Transcribe the news report on Alabama county commissioners and the gas tax word for word, in full.

Document segment:
===============

MONTGOMERY — Around lunchtime on Thursday, the attendees of this year’s Association of County Commissions of Alabama’s annual legislative conference were departing the Renaissance Hotel on Tallapoosa Street and headed back to home counties.
Upon their departures, most of those county commissioners seemed to be walking away with an agreement that acquiring additional revenue for infrastructure by an increase in the state’s gas tax was imperative for next year’s legislative session.
In a sit-down interview with Yellowhammer News immediately after the close of the conference, ACCA executive chairman Sonny Brasfield explained how the takeaways from this conference on infrastructure and other issues would serve as a table-setter for the 2019 session of the state legislature.
Brasfield echoed Alabama House Majority Leader Nathaniel Ledbetter (R-Rainsville), who a day earlier at the two-day event called for attendees to grow local support for more road and bridge funding from a gas tax, which hasn’t been altered since 1992.
“We got three months, so there’s still some work to be done,” Brasfield said. “Our folks left with a charge from us to get back to work at the local level. In some ways, we were unsuccessful in 2017. But in other ways, we have moved the issue to the point that I think there’s pretty consistent agreement that it is time to do something on roads and bridges. What is that? How do we do it? We got three months to get that ready. I think our folks – what we need to be doing between now and then is building support at the local level. And that’s the charge I left them with this morning is go back and communicate with the opinion leaders in their communities about what we can do if we have additional revenue, and what happens if we don’t.”

===============

Dataset excerpts:
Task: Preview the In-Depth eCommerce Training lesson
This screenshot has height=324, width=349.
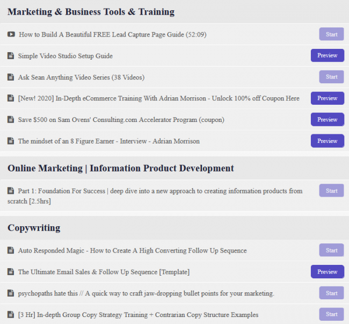Action: pyautogui.click(x=327, y=98)
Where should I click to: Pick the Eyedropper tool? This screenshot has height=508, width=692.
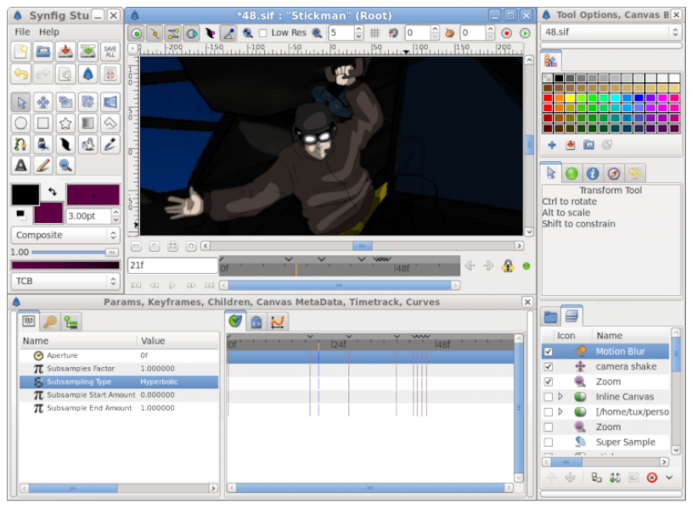pyautogui.click(x=110, y=144)
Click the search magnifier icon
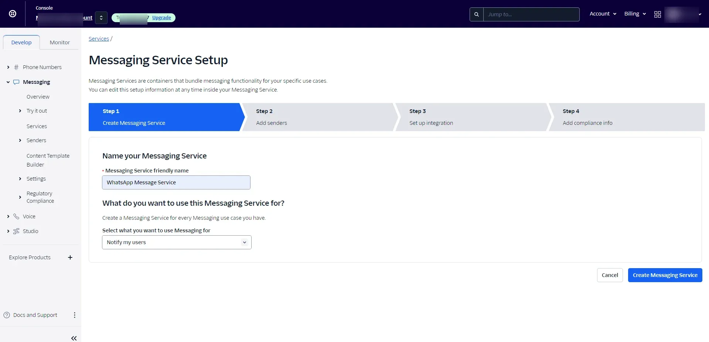This screenshot has width=709, height=342. [x=476, y=14]
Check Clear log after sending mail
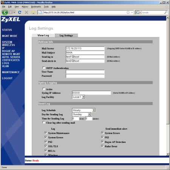Screen dimensions: 170x170 coord(44,122)
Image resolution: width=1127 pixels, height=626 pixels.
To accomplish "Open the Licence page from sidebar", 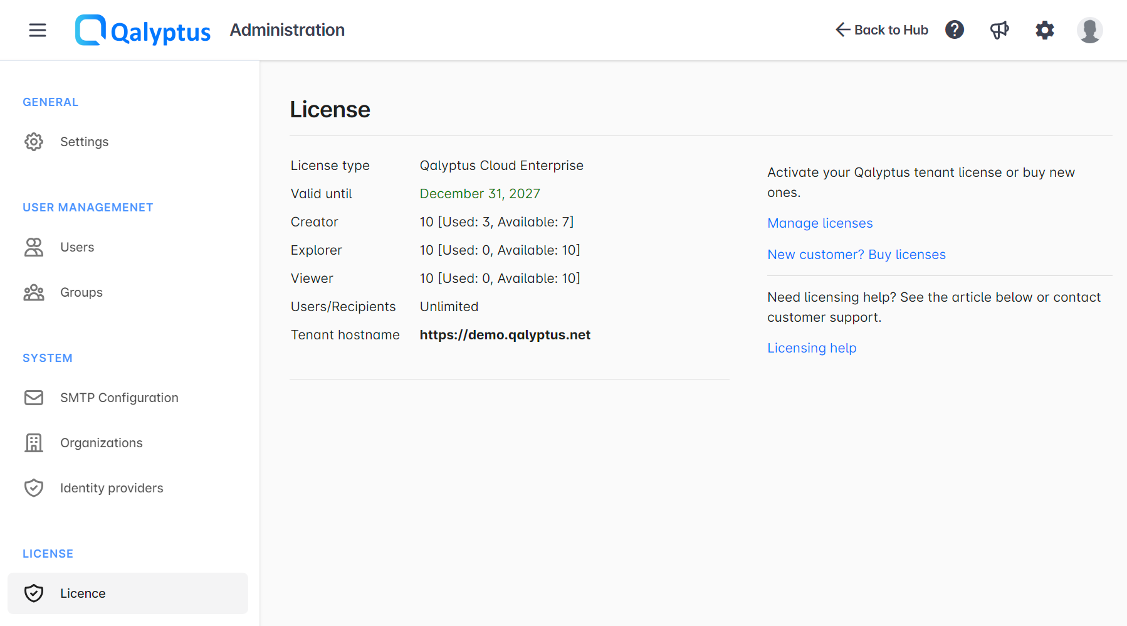I will [x=83, y=593].
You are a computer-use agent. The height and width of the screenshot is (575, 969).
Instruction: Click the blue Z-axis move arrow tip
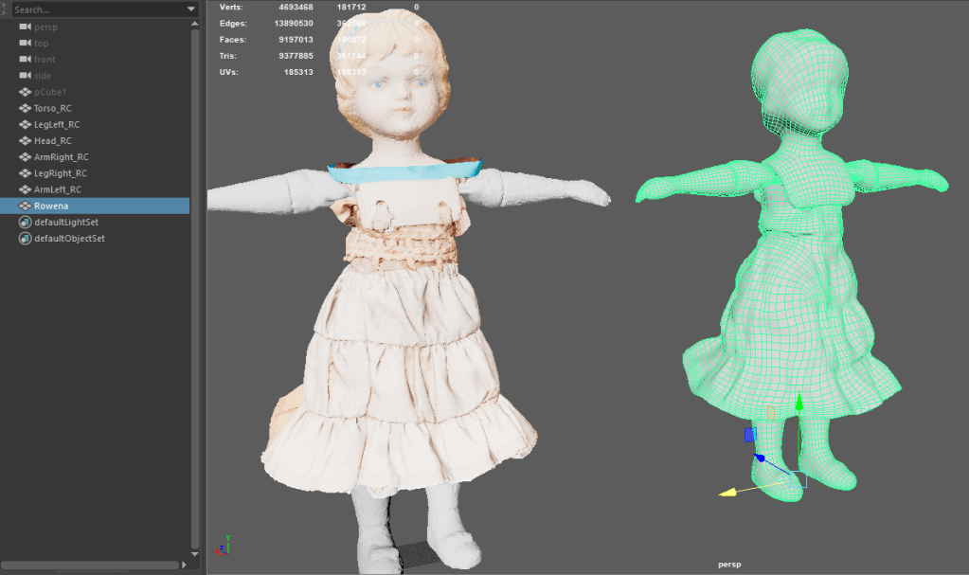pos(759,458)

===============

Response:
MONTGOMERY — Around lunchtime on Thursday, the attendees of this year’s Association of County Commissions of Alabama’s annual legislative conference were departing the Renaissance Hotel on Tallapoosa Street and headed back to home counties.
Upon their departures, most of those county commissioners seemed to be walking away with an agreement that acquiring additional revenue for infrastructure by an increase in the state’s gas tax was imperative for next year’s legislative session.
In a sit-down interview with Yellowhammer News immediately after the close of the conference, ACCA executive chairman Sonny Brasfield explained how the takeaways from this conference on infrastructure and other issues would serve as a table-setter for the 2019 session of the state legislature.
Brasfield echoed Alabama House Majority Leader Nathaniel Ledbetter (R-Rainsville), who a day earlier at the two-day event called for attendees to grow local support for more road and bridge funding from a gas tax, which hasn’t been altered since 1992.
“We got three months, so there’s still some work to be done,” Brasfield said. “Our folks left with a charge from us to get back to work at the local level. In some ways, we were unsuccessful in 2017. But in other ways, we have moved the issue to the point that I think there’s pretty consistent agreement that it is time to do something on roads and bridges. What is that? How do we do it? We got three months to get that ready. I think our folks – what we need to be doing between now and then is building support at the local level. And that’s the charge I left them with this morning is go back and communicate with the opinion leaders in their communities about what we can do if we have additional revenue, and what happens if we don’t.”